Refocusing Sexual Energy
Another week has gone by and my cock is still not my own again. I am focusing on trying to be good and not do anything that might harm my chances of getting to cum again soon. I feel like this week has been one tormenting event after another. I don’t know how long I can stand this condition of things, my cock yearns to shoot its load. On the other hand, I love this heightened sexual awareness that I have now. I feel like I can be constantly erotic without it interfering with any of my normal functions. I feel like there is a counter on my cock, timing every moment that I am not allowed to reach orgasm.
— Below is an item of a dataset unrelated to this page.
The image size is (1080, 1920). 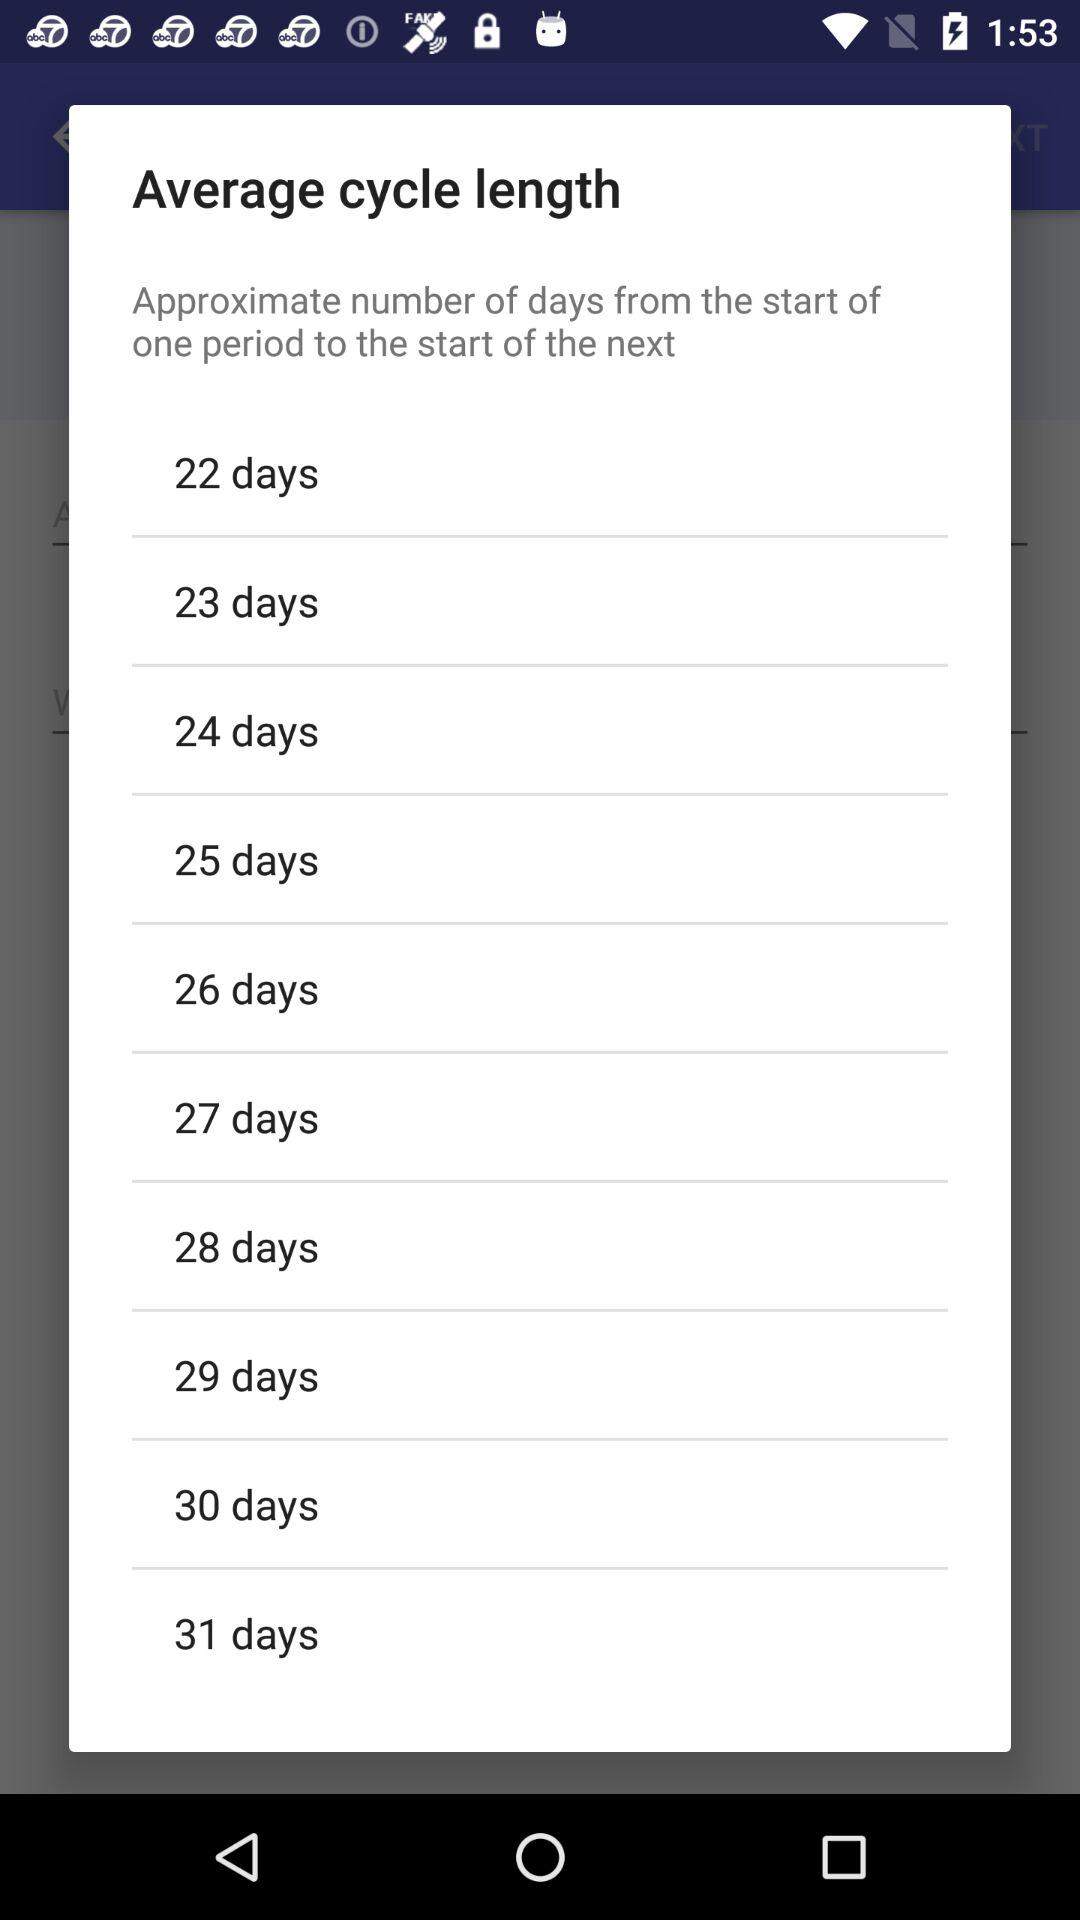 What do you see at coordinates (540, 1245) in the screenshot?
I see `choose the 28 days item` at bounding box center [540, 1245].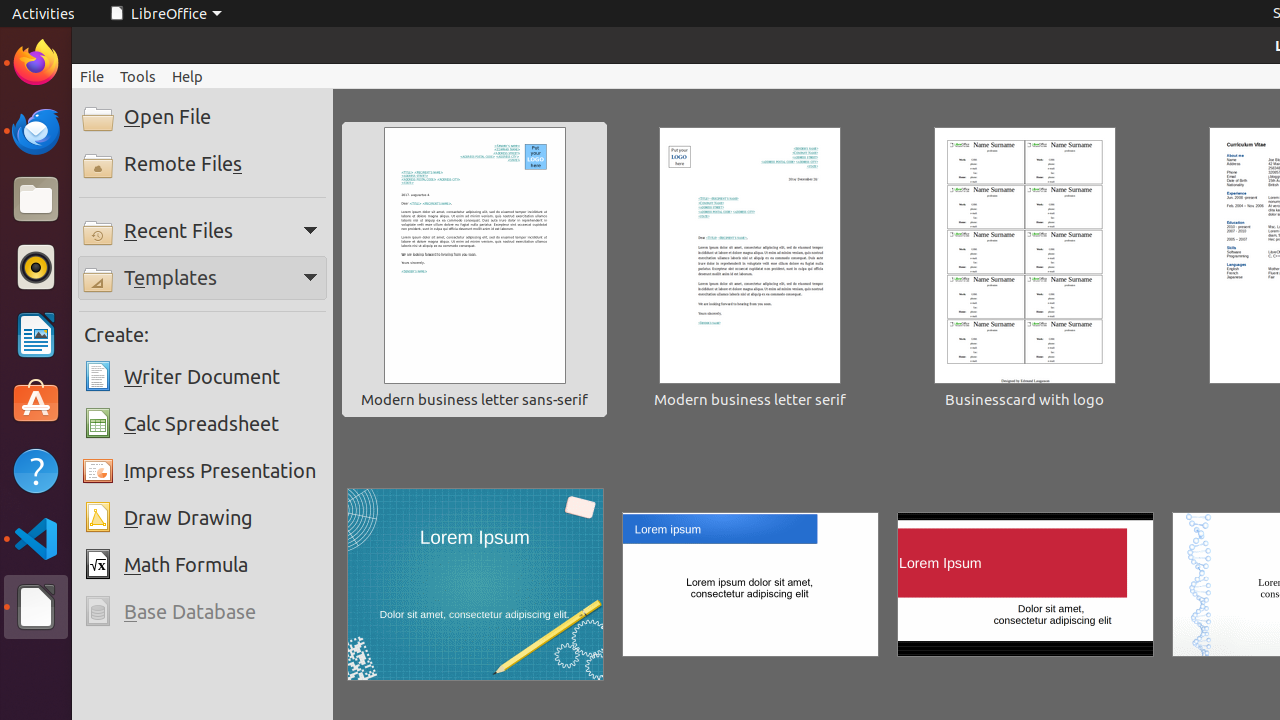 The image size is (1280, 720). What do you see at coordinates (202, 565) in the screenshot?
I see `Math Formula` at bounding box center [202, 565].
For the remainder of the time I am in chastity I am going to try to be more productive with my energy. I am going to be attempting to write more erotic stories, attempt some erotic drawing and spend lots of time working on my body.
In some ways I suppose I am just trying to give myself things to do to avoid thinking about my imprisoned cock. Some days all I can think about is laying on my bed, the cool breeze from the fan above me blowing on my naked body. Well, naked except for some loose white Nike basketball sneaks on my feet (probably white Nike Shox Lethal). My cock rock hard, free from any confinement, touching it for the first time in months. The shaft firm and textured with veins, straining against the confinement of the skin. I place my hand around my cock, holding firm, and dancing my hand slowly up and down over and over again, getting that wonderful pre-orgasmic feeling. I work my cock at a steady slow pace for an hour or so, keeping it completely hard, and then I get one last horny image in my head and then I speed up, moving my hand as fast as it will go, the bed vibrating beneath me until I orgasm. For a brief moment everything is quiet and still, the bed has stopped, my hand is at minimum speed. Then, the great burst of cum. My load shoots up into the air, falling down on my chest, face and on the wall behind my bed. The creamy geyser occurs with me exhaling an exhaustive moan as I empty my balls of their contents for the first time in too long. The creamy trail litters my body, my bed and my walls. I lay in silence and still, thankful the fan is running and then I drift off to sleep still covered in my cum.
Hmm… ok, maybe im a bit horny. Damn, ive got to get those thoughts out of my head.